如果找不到AFL_PATH环境变量,则尝试从argv0中提取afl相关文件路径,具体来说是从argv0路径找到最右侧的/(strrchr(argv0, '/')),然后将相应的路径拼接afl-as或as确定相应的afl-as文件存在后,将该路径作为as_path。
确定了as文件的路径,find_as函数返回。
find_as函数执行完成后,main函数调用edit_params来对参数进行处理,跟进去该函数。
首先确定是调用afl-clang++、afl-clang、afl-g++还是afl-gcc对目标代码进行编译,并将cc_params[0]设置成相应的clang++、clang、g++以及gcc。如果是clang++或clang的话,还会将标志位clang_mode设为1。
// afl-gcc.c: 116
/* Copy argv to cc_params, making the necessary edits. */
static void edit_params(u32 argc, char** argv) {
u8 fortify_set = 0, asan_set = 0;
u8 *name;
#if defined(__FreeBSD__) && defined(__x86_64__)
u8 m32_set = 0;
#endif
cc_params = ck_alloc((argc + 128) * sizeof(u8*));
name = strrchr(argv[0], '/');
if (!name) name = argv[0]; else name++;
if (!strncmp(name, "afl-clang", 9)) {
clang_mode = 1;
setenv(CLANG_ENV_VAR, "1", 1);
if (!strcmp(name, "afl-clang++")) {
u8* alt_cxx = getenv("AFL_CXX");
cc_params[0] = alt_cxx ? alt_cxx : (u8*)"clang++";
} else {
u8* alt_cc = getenv("AFL_CC");
cc_params[0] = alt_cc ? alt_cc : (u8*)"clang";
}
} else {
/* With GCJ and Eclipse installed, you can actually compile Java! The
instrumentation will work (amazingly). Alas, unhandled exceptions do
not call abort(), so afl-fuzz would need to be modified to equate
non-zero exit codes with crash conditions when working with Java
binaries. Meh. */
#ifdef __APPLE__
if (!strcmp(name, "afl-g++")) cc_params[0] = getenv("AFL_CXX");
else if (!strcmp(name, "afl-gcj")) cc_params[0] = getenv("AFL_GCJ");
else cc_params[0] = getenv("AFL_CC");
if (!cc_params[0]) {
SAYF("\n" cLRD "[-] " cRST
"On Apple systems, 'gcc' is usually just a wrapper for clang. Please use the\n"

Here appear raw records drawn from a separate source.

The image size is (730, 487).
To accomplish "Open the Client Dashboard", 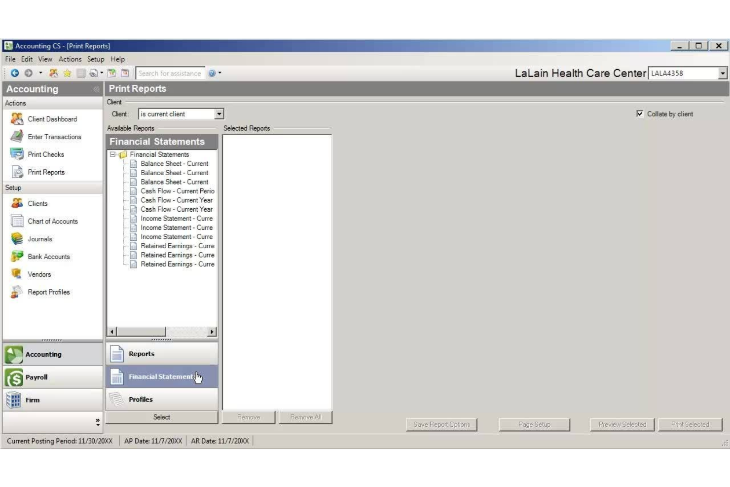I will (52, 119).
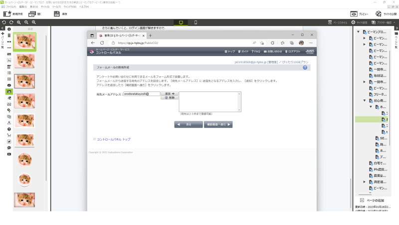
Task: Expand the 資産運 tree node arrow
Action: click(x=364, y=182)
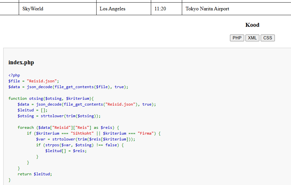Click the opening <?php tag
291x185 pixels.
(14, 75)
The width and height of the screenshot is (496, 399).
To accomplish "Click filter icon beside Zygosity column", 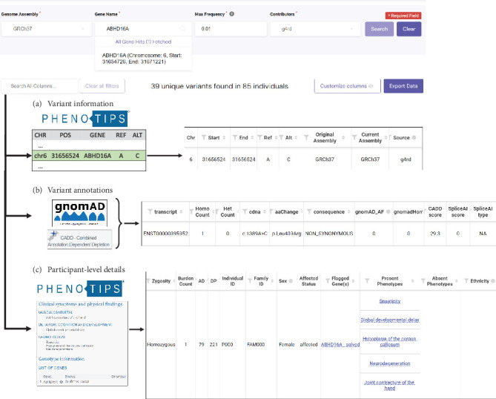I will pyautogui.click(x=148, y=281).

" 'afl-clang' utility instead of 'afl-gcc'. If you really have GCC installed,\n"
" set AFL_CC or AFL_CXX to specify the correct path to that compiler.\n");
FATAL("AFL_CC or AFL_CXX required on MacOS X");
}
#else
if (!strcmp(name, "afl-g++")) {
u8* alt_cxx = getenv("AFL_CXX");
cc_params[0] = alt_cxx ? alt_cxx : (u8*)"g++";
} else if (!strcmp(name, "afl-gcj")) {
u8* alt_cc = getenv("AFL_GCJ");
cc_params[0] = alt_cc ? alt_cc : (u8*)"gcj";
} else {
u8* alt_cc = getenv("AFL_CC");
cc_params[0] = alt_cc ? alt_cc : (u8*)"gcc";
}
#endif /* __APPLE__ */
}
在确定了cc_params[0]后,去处理剩下传入的命令行参数,while循环进行遍历,当参数是-m32、-fsanitize=address(-fsanitize=memory)以及FORTIFY_SOURCE的时候,设置相应的标志位m32_set、asan_set以及fortify_set;同时将参数传入到cc_params进行存储。
// afl-gcc.c: 188
while (--argc) {
u8* cur = *(++argv);
if (!strncmp(cur, "-B", 2)) {
if (!be_quiet) WARNF("-B is already set, overriding");
if (!cur[2] && argc > 1) { argc--; argv++; }
continue;
}
if (!strcmp(cur, "-integrated-as")) continue;
if (!strcmp(cur, "-pipe")) continue;
#if defined(__FreeBSD__) && defined(__x86_64__)
if (!strcmp(cur, "-m32")) m32_set = 1;
#endif
if (!strcmp(cur, "-fsanitize=address") ||
!strcmp(cur, "-fsanitize=memory")) asan_set = 1;
if (strstr(cur, "FORTIFY_SOURCE")) fortify_set = 1;
cc_params[cc_par_cnt++] = cur;
}
上面我们编译传入的参数已经处理完成,argv[0]的afl-gcc变成了gcc,其余的参数也都传入到了cc_params中。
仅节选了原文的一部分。